Exercise instructions:
Write out the rows again, from the line with "has height=1233, width=952." up to and including the line with "funds is located at coordinates (216, 1071).", substituting "Find the position of" for every "Identify the location of" and keeping everything else the same.

Interface element rows:
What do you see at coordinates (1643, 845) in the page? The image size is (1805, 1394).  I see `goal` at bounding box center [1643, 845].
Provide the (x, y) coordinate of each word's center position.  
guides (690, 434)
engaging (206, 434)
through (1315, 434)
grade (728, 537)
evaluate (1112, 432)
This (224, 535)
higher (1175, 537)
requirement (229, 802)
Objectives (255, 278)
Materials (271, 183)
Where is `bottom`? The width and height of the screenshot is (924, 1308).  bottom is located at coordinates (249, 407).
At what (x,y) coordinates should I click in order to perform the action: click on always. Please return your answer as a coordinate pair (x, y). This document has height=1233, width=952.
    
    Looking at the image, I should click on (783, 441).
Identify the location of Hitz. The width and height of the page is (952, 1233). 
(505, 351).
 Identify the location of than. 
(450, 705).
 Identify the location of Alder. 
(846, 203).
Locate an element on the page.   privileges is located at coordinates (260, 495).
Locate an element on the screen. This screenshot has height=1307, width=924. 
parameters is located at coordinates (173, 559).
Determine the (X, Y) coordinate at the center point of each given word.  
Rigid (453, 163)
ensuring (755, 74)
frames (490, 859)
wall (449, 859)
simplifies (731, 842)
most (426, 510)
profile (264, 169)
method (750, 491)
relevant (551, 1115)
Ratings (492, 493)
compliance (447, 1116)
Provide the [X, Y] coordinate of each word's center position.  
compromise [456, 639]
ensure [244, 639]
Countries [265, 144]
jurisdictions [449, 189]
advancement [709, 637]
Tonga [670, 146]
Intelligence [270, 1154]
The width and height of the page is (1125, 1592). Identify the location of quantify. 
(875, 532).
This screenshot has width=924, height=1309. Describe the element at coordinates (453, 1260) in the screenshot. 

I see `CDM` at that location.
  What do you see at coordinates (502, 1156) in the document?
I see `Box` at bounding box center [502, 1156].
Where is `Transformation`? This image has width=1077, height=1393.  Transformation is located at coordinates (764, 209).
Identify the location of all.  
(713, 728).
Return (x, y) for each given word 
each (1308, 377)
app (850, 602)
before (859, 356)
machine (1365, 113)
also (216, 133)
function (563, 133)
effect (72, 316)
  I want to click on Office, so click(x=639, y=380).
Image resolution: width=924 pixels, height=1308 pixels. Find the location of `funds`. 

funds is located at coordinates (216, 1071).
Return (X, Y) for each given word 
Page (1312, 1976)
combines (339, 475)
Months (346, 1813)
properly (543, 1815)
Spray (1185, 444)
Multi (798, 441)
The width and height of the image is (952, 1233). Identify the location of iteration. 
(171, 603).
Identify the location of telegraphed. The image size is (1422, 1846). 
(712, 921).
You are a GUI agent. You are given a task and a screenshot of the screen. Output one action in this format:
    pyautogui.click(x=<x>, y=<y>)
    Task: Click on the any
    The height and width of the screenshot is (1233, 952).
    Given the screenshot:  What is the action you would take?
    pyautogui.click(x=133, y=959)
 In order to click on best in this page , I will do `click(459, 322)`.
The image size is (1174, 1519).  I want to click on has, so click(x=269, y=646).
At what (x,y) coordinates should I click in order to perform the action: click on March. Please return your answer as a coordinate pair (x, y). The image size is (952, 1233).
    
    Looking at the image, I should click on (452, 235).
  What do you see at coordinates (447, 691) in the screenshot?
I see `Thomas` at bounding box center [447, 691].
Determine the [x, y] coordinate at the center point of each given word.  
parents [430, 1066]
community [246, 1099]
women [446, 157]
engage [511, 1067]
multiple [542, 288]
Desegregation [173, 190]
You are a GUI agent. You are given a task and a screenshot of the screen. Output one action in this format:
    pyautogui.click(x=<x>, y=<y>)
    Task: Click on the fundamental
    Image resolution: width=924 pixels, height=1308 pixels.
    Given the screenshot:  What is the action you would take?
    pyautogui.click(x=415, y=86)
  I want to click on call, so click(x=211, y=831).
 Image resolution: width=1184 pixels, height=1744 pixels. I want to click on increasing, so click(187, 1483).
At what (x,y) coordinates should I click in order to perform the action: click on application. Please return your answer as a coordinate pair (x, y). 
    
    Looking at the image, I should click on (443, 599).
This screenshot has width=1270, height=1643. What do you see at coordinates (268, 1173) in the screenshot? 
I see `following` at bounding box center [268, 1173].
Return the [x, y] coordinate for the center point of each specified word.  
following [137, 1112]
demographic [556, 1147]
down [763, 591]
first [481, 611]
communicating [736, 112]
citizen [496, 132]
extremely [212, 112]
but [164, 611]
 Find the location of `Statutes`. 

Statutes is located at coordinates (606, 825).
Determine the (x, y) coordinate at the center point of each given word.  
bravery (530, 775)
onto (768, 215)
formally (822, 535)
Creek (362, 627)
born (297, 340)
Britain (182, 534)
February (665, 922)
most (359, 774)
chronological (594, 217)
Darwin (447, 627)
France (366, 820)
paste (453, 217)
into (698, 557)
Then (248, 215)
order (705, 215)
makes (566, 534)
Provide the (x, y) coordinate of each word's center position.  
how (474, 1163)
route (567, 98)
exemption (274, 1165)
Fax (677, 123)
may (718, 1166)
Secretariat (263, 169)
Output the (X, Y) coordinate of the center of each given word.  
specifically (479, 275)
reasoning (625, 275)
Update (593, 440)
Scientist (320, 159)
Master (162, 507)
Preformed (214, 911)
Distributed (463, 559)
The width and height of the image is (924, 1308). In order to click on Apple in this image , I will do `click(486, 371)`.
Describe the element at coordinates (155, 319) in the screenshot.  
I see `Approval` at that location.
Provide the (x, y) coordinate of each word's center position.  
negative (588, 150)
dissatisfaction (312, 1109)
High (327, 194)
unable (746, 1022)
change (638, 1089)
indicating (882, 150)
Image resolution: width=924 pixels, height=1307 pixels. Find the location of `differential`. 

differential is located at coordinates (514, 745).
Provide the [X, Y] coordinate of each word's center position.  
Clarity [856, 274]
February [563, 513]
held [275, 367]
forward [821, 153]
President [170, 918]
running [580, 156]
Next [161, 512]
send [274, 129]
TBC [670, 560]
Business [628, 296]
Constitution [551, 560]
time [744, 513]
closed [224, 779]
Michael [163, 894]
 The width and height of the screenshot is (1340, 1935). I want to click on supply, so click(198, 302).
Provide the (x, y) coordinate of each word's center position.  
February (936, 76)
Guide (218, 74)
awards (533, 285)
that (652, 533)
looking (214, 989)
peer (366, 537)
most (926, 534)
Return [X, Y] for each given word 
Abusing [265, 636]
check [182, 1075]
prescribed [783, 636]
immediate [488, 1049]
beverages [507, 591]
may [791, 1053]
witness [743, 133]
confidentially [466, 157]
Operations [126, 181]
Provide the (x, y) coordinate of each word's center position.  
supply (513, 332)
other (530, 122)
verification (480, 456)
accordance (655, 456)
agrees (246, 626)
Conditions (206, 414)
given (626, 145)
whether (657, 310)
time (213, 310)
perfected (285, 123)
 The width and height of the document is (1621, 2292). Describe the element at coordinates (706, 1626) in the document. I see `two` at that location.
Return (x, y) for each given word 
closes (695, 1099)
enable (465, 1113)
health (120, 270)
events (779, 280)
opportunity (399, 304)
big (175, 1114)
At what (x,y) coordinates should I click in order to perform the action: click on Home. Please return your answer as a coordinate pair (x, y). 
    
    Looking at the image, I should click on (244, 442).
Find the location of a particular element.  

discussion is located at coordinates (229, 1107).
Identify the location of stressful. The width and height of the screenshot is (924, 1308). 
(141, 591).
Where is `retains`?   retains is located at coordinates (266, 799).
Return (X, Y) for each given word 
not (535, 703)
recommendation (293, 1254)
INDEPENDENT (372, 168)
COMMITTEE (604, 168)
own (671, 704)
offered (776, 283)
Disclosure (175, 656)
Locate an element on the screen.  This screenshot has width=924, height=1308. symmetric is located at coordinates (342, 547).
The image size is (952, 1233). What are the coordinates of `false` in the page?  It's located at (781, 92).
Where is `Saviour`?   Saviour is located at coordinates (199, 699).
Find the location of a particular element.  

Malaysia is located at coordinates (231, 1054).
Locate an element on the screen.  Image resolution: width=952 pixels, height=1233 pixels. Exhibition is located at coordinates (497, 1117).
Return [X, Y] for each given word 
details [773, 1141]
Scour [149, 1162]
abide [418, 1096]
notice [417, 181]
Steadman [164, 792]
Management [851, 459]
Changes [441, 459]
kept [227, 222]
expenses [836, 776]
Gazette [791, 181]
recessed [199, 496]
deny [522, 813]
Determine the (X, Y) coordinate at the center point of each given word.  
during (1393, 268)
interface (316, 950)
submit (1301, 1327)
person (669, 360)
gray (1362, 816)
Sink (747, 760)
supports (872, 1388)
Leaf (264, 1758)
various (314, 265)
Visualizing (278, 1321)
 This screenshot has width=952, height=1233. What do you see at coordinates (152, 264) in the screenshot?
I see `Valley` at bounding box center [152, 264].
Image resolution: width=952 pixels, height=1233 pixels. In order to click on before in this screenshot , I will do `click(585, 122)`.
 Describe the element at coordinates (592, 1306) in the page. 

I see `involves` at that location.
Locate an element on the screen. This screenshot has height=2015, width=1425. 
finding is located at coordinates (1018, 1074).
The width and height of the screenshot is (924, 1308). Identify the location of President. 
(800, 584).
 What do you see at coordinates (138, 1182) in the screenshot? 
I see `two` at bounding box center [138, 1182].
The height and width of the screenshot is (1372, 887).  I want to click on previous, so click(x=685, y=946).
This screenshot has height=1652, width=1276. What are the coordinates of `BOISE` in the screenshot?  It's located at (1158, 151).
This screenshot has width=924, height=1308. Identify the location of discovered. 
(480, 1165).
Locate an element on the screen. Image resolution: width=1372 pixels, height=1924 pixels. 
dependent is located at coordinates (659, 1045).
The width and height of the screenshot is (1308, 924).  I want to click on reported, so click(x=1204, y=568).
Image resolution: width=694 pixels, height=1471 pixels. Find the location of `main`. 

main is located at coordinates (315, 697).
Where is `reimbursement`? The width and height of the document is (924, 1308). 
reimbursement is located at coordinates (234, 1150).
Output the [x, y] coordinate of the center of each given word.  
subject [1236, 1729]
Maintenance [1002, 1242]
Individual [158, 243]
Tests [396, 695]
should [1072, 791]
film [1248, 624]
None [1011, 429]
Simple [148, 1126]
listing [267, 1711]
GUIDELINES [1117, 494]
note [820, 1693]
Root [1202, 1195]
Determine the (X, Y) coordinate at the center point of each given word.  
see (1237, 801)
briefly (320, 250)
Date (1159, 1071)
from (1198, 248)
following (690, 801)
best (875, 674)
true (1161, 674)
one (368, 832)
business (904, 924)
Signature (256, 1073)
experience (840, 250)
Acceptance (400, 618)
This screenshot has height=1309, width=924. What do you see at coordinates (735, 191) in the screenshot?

Solution for this problem:
At what (x,y) coordinates should I click in order to perform the action: click on always. Please return your answer as a coordinate pair (x, y). This document has height=1233, width=952.
    
    Looking at the image, I should click on (783, 441).
Find the position of Hitz. The width and height of the page is (952, 1233). 
(505, 351).
 Find the position of than. 
(450, 705).
 Find the position of Alder. 
(846, 203).
Locate an element on the page.   privileges is located at coordinates (260, 495).
Locate an element on the screen. This screenshot has height=1307, width=924. 
parameters is located at coordinates (173, 559).
Determine the (X, Y) coordinate at the center point of each given word.  
Rigid (453, 163)
ensuring (755, 74)
frames (490, 859)
wall (449, 859)
simplifies (731, 842)
most (426, 510)
profile (264, 169)
method (750, 491)
relevant (551, 1115)
Ratings (492, 493)
compliance (447, 1116)
Provide the [X, Y] coordinate of each word's center position.  
compromise [456, 639]
ensure [244, 639]
Countries [265, 144]
jurisdictions [449, 189]
advancement [709, 637]
Tonga [670, 146]
Intelligence [270, 1154]
The width and height of the page is (1125, 1592). Find the position of quantify. 
(875, 532).
This screenshot has width=924, height=1309. Describe the element at coordinates (453, 1260) in the screenshot. 

I see `CDM` at that location.
  What do you see at coordinates (502, 1156) in the document?
I see `Box` at bounding box center [502, 1156].
Where is `Transformation`? This image has width=1077, height=1393.  Transformation is located at coordinates (764, 209).
Find the position of all.  
(713, 728).
Return (x, y) for each given word 
each (1308, 377)
app (850, 602)
before (859, 356)
machine (1365, 113)
also (216, 133)
function (563, 133)
effect (72, 316)
  I want to click on Office, so click(x=639, y=380).
Image resolution: width=924 pixels, height=1308 pixels. Find the location of `funds`. 

funds is located at coordinates (216, 1071).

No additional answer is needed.